(What you will do): Word for word, copy the line containing "This screenshot has width=1048, height=824." and every line after it in the records below, leaving pictures out.

(Data supplied):
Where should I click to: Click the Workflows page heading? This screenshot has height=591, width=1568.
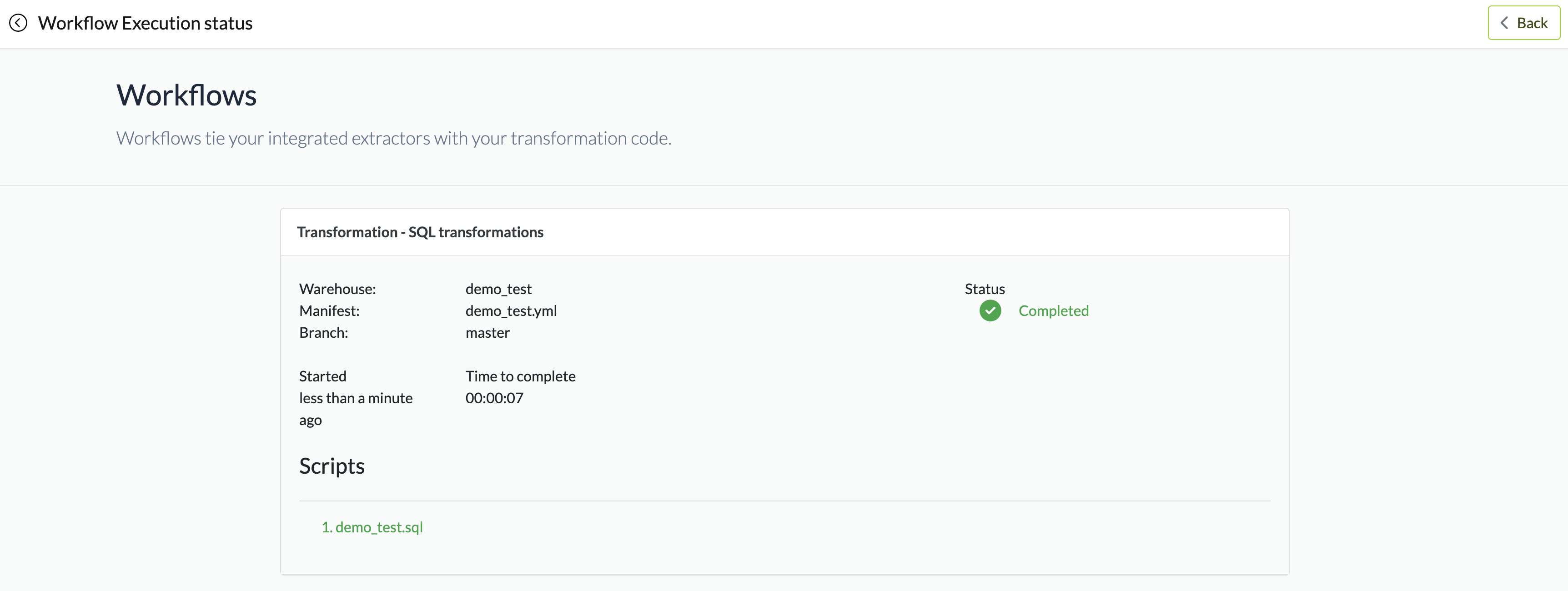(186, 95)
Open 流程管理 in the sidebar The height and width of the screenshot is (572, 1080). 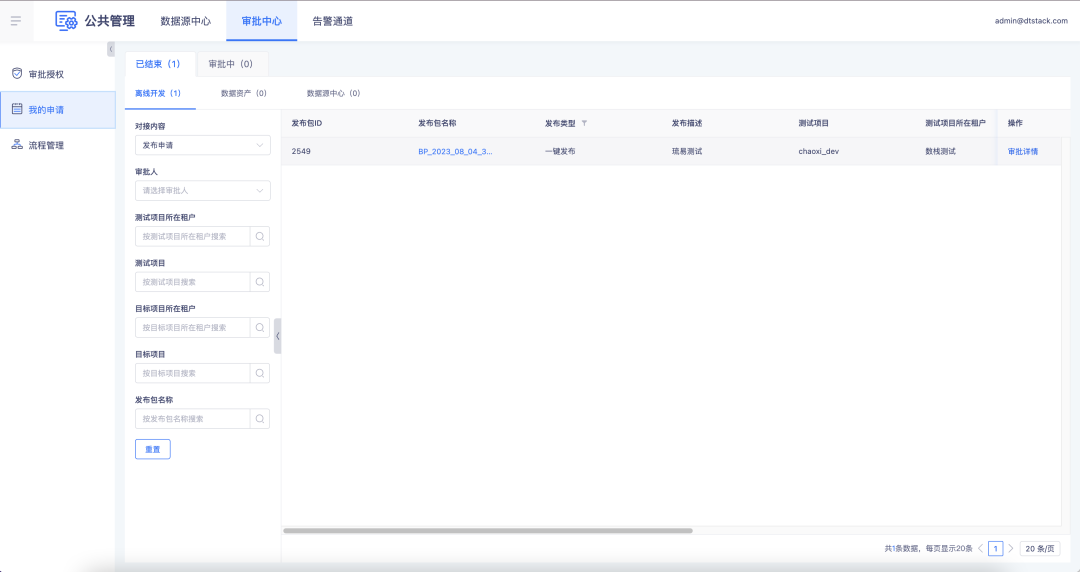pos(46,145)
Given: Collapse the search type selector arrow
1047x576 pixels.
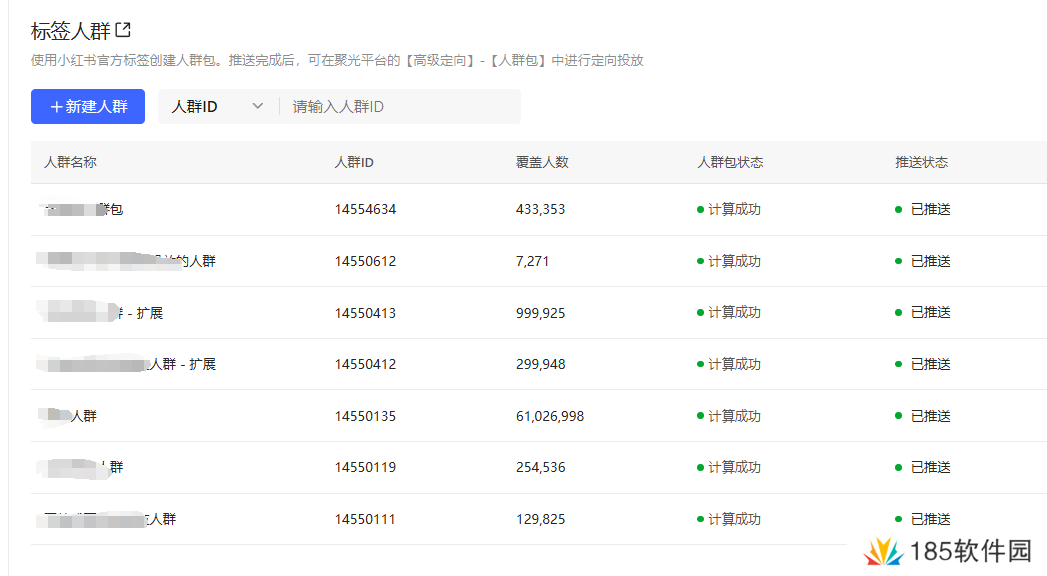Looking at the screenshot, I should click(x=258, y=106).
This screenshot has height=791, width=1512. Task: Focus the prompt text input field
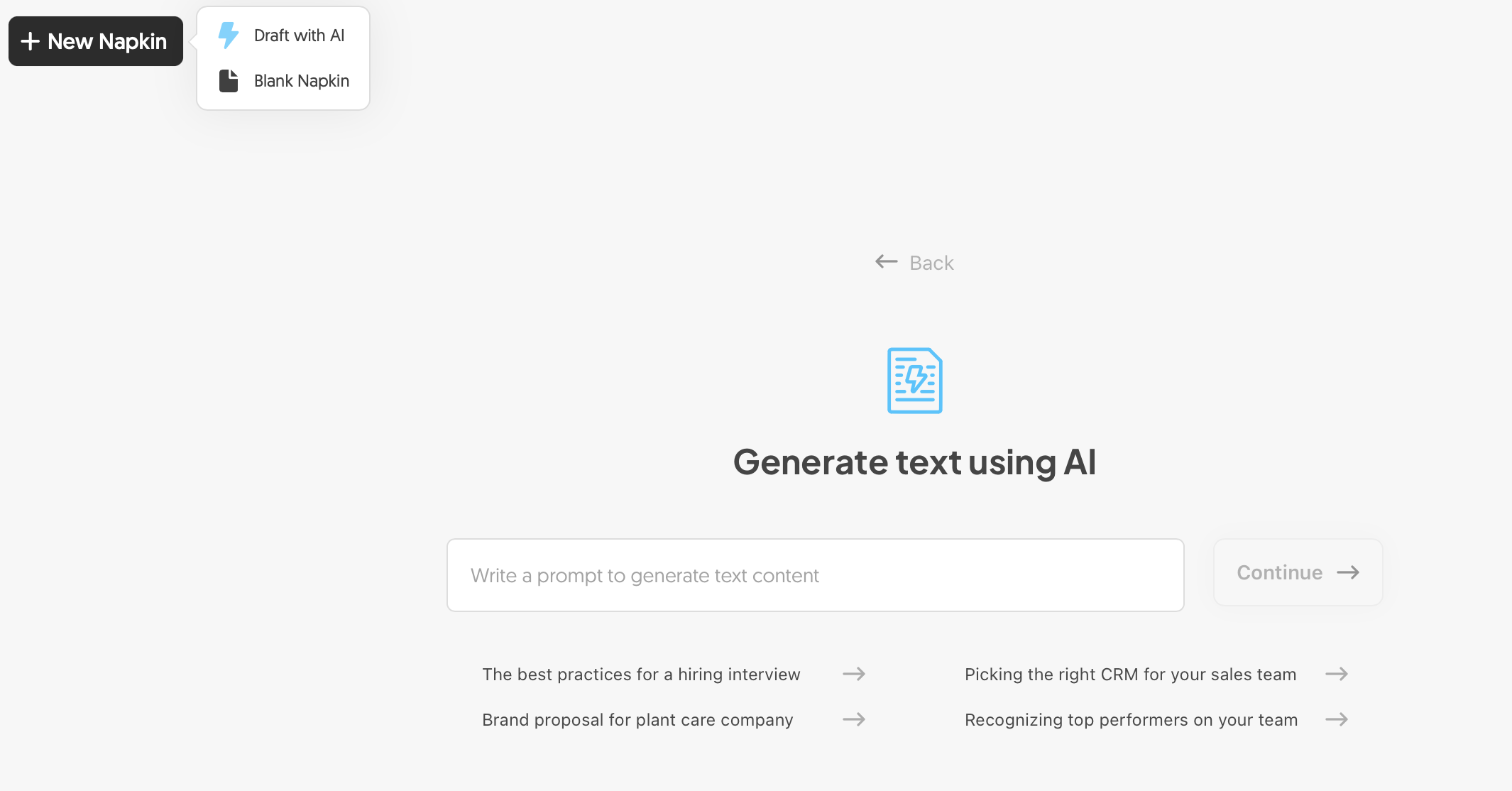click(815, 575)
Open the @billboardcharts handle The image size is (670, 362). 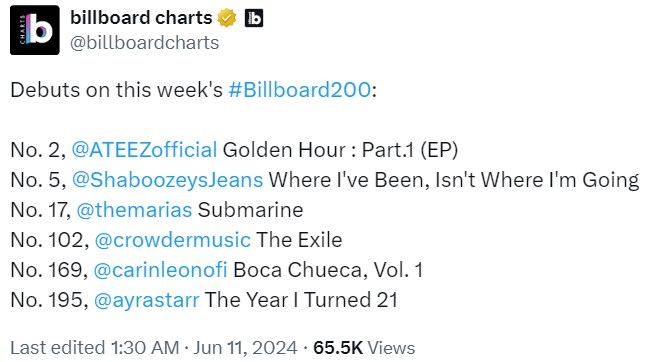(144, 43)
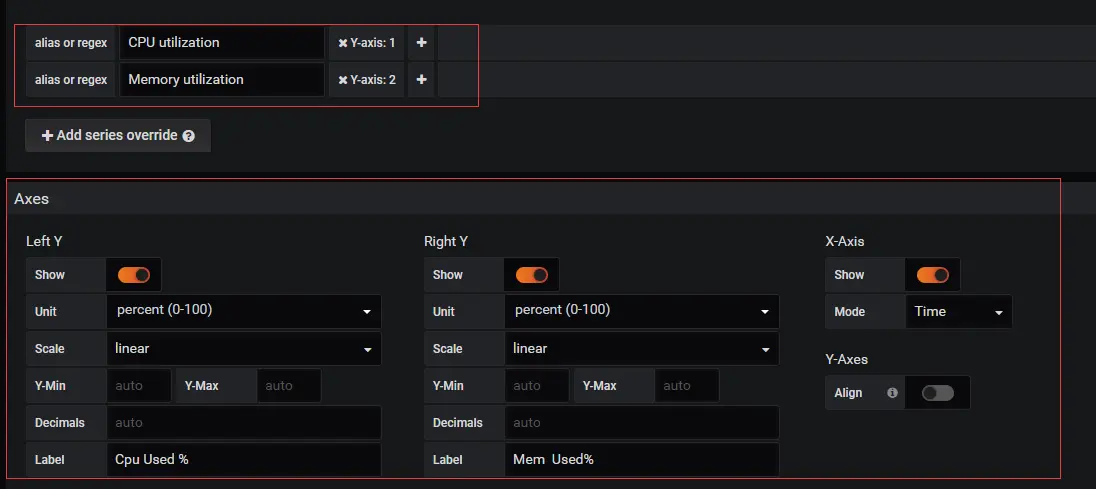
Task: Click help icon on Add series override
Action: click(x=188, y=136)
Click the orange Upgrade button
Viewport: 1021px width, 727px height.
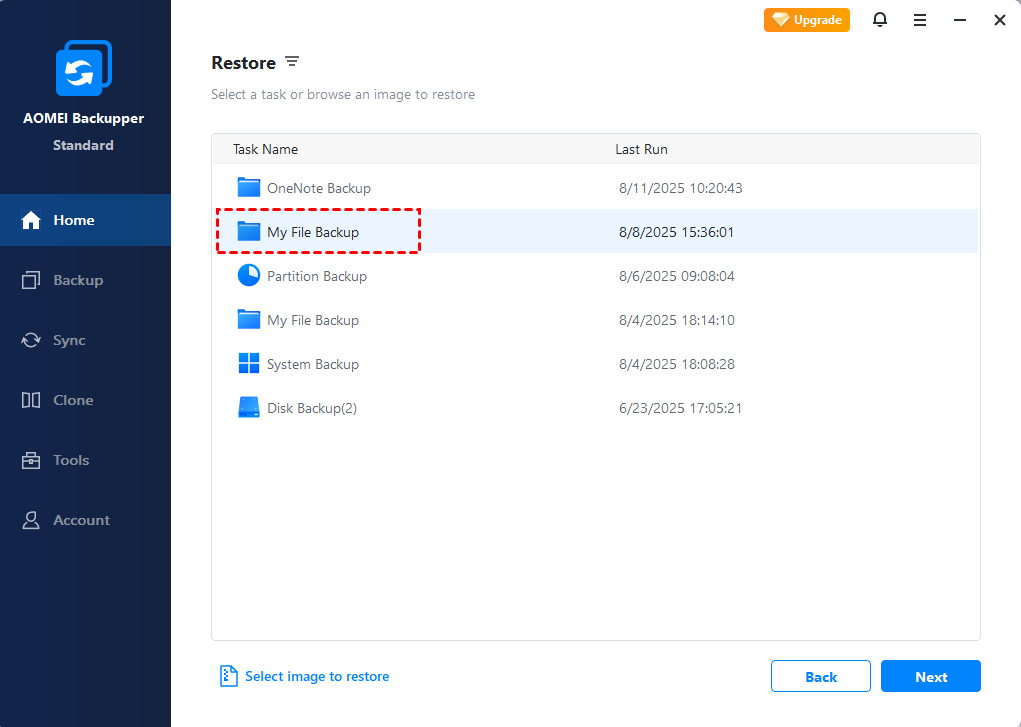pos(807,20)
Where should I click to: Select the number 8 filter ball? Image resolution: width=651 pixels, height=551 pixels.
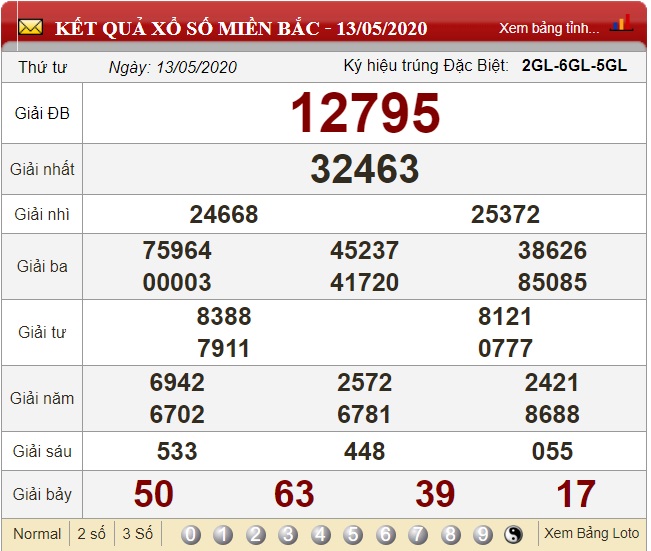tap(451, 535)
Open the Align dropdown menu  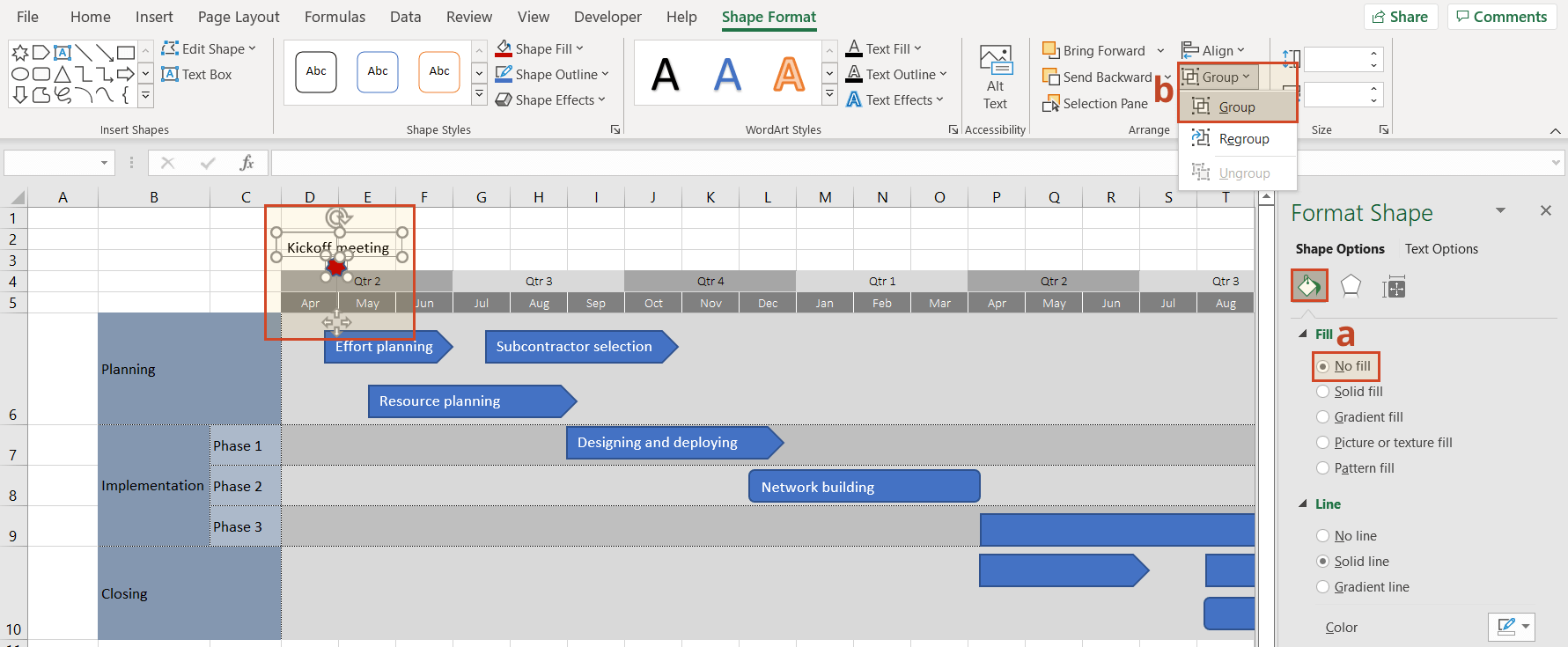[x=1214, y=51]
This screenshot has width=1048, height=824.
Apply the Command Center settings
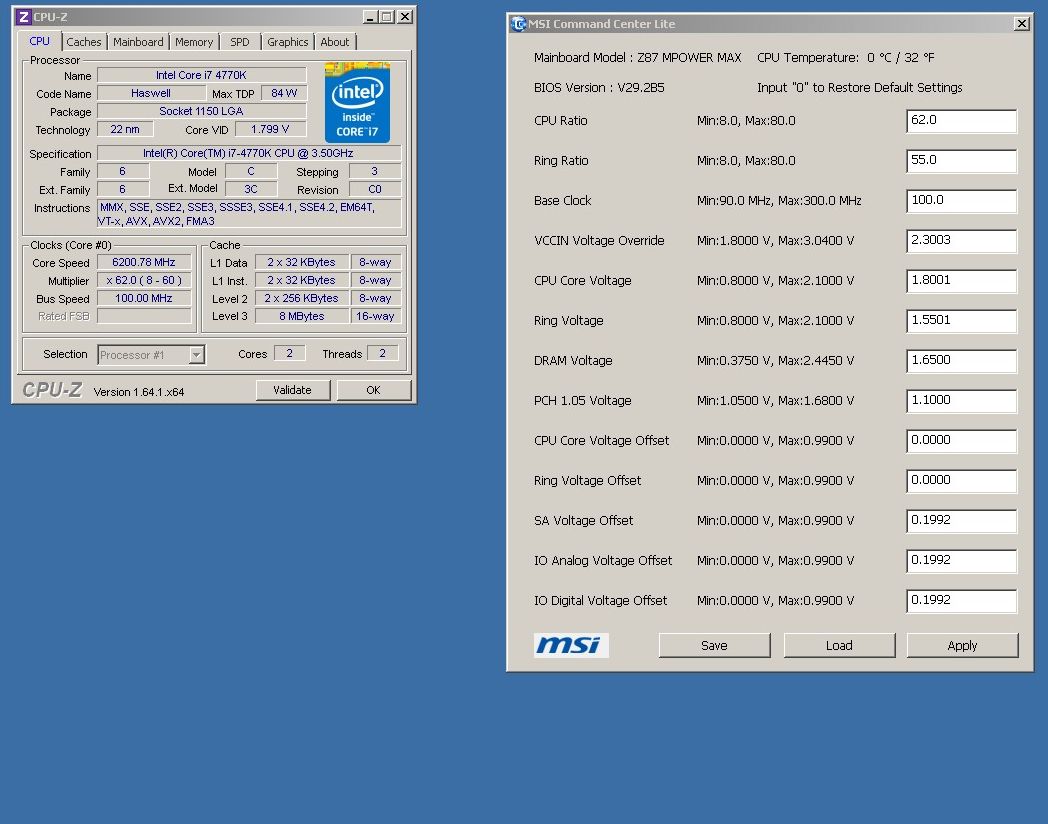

(Answer section):
This screenshot has width=1048, height=824.
Apply the Command Center settings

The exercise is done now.